The trade body for Denmark’s insurance and pensions industry has welcomed signs that the government will enable its members to own and operate forestry assets through subsidiaries.
Denmark has drafted legislation that would allow pension funds and other financial entities to own ancillary businesses, but the country’s implementation of EU insurance regulations could lead to forestry businesses being effectively excluded.
Insurance and Pensions Denmark (IPD) welcomed an announcement by Simon Kollerup, Minister for Industry, Business and Financial Affairs, that he would strive to ensure this did not happen by seeking more clarity from the EU.
Those pushing to allow Danish institutions to invest in forestry point to the fact that their Swedish counterparts are already permitted to do so despite also being subject to EU insurance regulations.
In a written response to a parliamentary committee question, Kollerup said earlier this month that, in the light of the different interpretations of EU insurance rules in neighbouring countries, the ministry would ask the European Commission for a concrete assessment about the matter.
“If the EU Commission assesses that the EU rules allow insurance companies to own and operate forestry in a subsidiary company, I will take steps to reflect that interpretation in Danish law,” he said.
Jan Hansen, deputy director of IPD, said: “We certainly understand that the government wants to ensure that the companies’ opportunities to invest in and manage forests are in accordance with EU rules.”
He said there was “great interest” among several Danish insurance and pension companies to make long-term investments in forestry, to ensure both good returns with low risk as well as to contribute to the green transition.
“We are pleased that the minister and the parliamentary parties so clearly state that they want to make it possible,” Hansen said.
IPD said a broad majority of parliamentary parties had sent “a clear political signal” that pensions and insurance firms should be able to own and operate forests, adding that the organisation was now waiting for the Danish authorities to ensure this was possible within the EU framework.
According to the Danish Ministry for Industry, Business and Financial Affairs, in article 18 of the EU’s Solvency II directive, it is stated that insurance companies must limit their purpose to insurance business and directly related business, excluding of any other commercial activity.
Most of Denmark’s pension providers are incorporated as life insurance companies and come under the scope of Solvency II.

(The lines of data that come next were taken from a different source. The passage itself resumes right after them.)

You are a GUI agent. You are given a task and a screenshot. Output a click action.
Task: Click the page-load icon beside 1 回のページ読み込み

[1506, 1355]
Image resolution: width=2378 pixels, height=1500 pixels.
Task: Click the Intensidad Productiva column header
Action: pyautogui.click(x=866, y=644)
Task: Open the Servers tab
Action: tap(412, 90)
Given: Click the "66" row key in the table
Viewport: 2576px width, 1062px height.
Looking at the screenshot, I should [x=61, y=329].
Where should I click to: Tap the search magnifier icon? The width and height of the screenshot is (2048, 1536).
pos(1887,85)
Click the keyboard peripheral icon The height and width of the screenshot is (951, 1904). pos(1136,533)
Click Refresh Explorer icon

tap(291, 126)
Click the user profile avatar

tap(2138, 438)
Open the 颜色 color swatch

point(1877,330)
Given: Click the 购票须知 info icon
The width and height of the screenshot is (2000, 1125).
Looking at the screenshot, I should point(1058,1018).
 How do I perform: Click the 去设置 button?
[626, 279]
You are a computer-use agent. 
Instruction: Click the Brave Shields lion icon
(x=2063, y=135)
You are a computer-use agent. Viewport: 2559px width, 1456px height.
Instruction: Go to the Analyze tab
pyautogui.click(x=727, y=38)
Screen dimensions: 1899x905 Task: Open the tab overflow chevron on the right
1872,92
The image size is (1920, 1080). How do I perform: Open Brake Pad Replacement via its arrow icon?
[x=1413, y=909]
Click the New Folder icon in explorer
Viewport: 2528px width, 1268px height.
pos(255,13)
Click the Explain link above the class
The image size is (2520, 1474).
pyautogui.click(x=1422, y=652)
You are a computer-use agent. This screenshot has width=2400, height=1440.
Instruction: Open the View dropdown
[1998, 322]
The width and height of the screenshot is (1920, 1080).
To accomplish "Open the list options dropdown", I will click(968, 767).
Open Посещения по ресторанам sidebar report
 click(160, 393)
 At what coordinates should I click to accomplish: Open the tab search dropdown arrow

However in Sweden, Kollerup said, such providers are permitted to own and operate forestry business via a subsidiary.
Sweden’s second-largest pension fund AMF announced in November that it was increasing its stake in pulp and paper manufacturer BillerudKorsnäs to become its largest shareholder, with its head of equities saying the sustainable packaging materials producer had good conditions to grow and develop further, not least through its role in the global transition.